----- Given text -----

Setup: I have a pre-processed dataset on an MS SQL Server that is about 500.000.000 rows and 20 columns, where one is a rather long text column (varchar(1300)), which amounts to about 35gb data space on the SQL database. I'm working on the physical machine where the MS SQL Server is running, so no network traffic needed, and it has 128gb RAM. MS SQL Server is set to take 40gb RAM at maximum. I want to import the dataset into Python for further processing. Assume some deep learning experimentation, which is important, because I need to be able to transfer the text column as is.
Anecdote: For testing the import code, I used a small subsample of the dataset of about 700.000 rows. This takes about 1 min to run, Python goes up to 700mb RAM usage, and saving the variable to filesystem after importing amounts to an about 250mb file in size. By extrapolation, importing the full dataset should take about 700 minutes and result in a 175gb file. Which is quite a lot, especially compared to say copying the full 31gb table within SQL, which takes a few minutes at most. I let it run for a day to see what happens to no avail.
Alternatives: I tried not using pandas
and sqlalchemy
but pyodbc
directly, which led me to believe that the problem lies with how pyodbc deals with data import, as it stores the queried data in a rows object, which I only managed to read row-wise in a loop, which seems very inefficient to me. I don't know if pandas
and sqlalchemy
manage to do that differently. I also tried not importing the full dataset with a single select statement, but splitting it up into lots of smaller ones, which resulted in the small test dataset taking 30 minutes instead of 1 minute to load.
Question: How do I load this large (but not-so-large, compared to other databases) dataset into Python, at all? Also, there has to be a way to do this efficiently? As in it should not take significantly longer than copying the full table within SQL and it should not take significantly more space than the table in the SQL database. I do not understand why the data size blows up so much during the process. The solution should not need extraction of the table to any other mediums than Python first (i.e. no .csv files or the like), though the use of any other Python packages is fine.
import pyodbc
import pandas as pd
import pandas.io.sql as pdsql
import sqlalchemy
def load_data():
query = "select * from data.table"
engine = sqlalchemy.create_engine('mssql+pyodbc://server/database?driver=SQL+Server+Native+Client+11.0?trusted_connection=yes')
dat = pdsql.read_sql(query, engine)
dat = dat.sort_values(['id', 'date'])
return dat

-----

Directions:
1. From the post above about loading SQL data into Python, return the passage that begins with the words containing "Alternatives: I tried" and ends with "minute to load.".
2. Answer these from the post above about loading SQL data into Python:
(a) How much RAM does the machine running the SQL Server have?
(b) About how many rows were in the small subsample used for testing?
(c) How long did the small test dataset take to load when the import was split into many smaller select statements?

----- Dataset section -----

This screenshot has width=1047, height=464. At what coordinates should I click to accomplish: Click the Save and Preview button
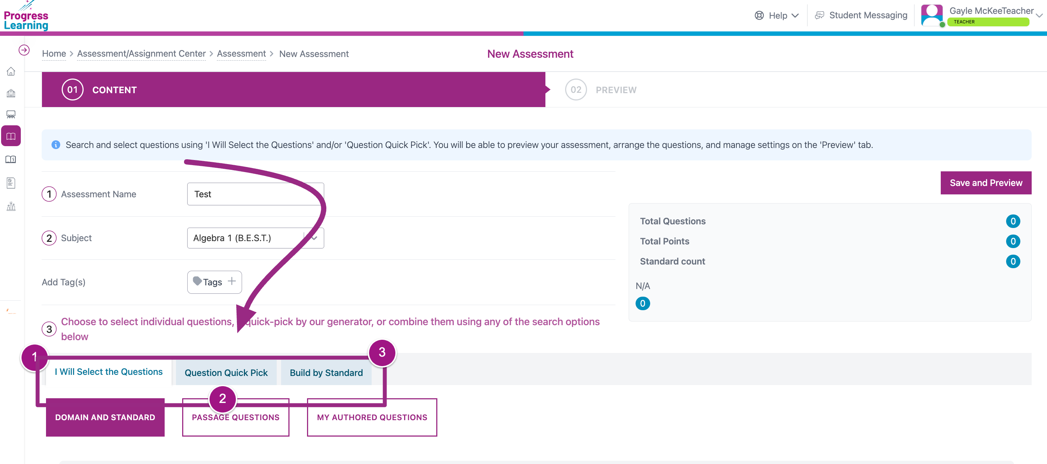(x=986, y=183)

-----

Results for each task:
1.
Alternatives: I tried not using pandas
and sqlalchemy
but pyodbc
directly, which led me to believe that the problem lies with how pyodbc deals with data import, as it stores the queried data in a rows object, which I only managed to read row-wise in a loop, which seems very inefficient to me. I don't know if pandas
and sqlalchemy
manage to do that differently. I also tried not importing the full dataset with a single select statement, but splitting it up into lots of smaller ones, which resulted in the small test dataset taking 30 minutes instead of 1 minute to load.

2.
(a) 128gb
(b) About 700.000 rows
(c) 30 minutes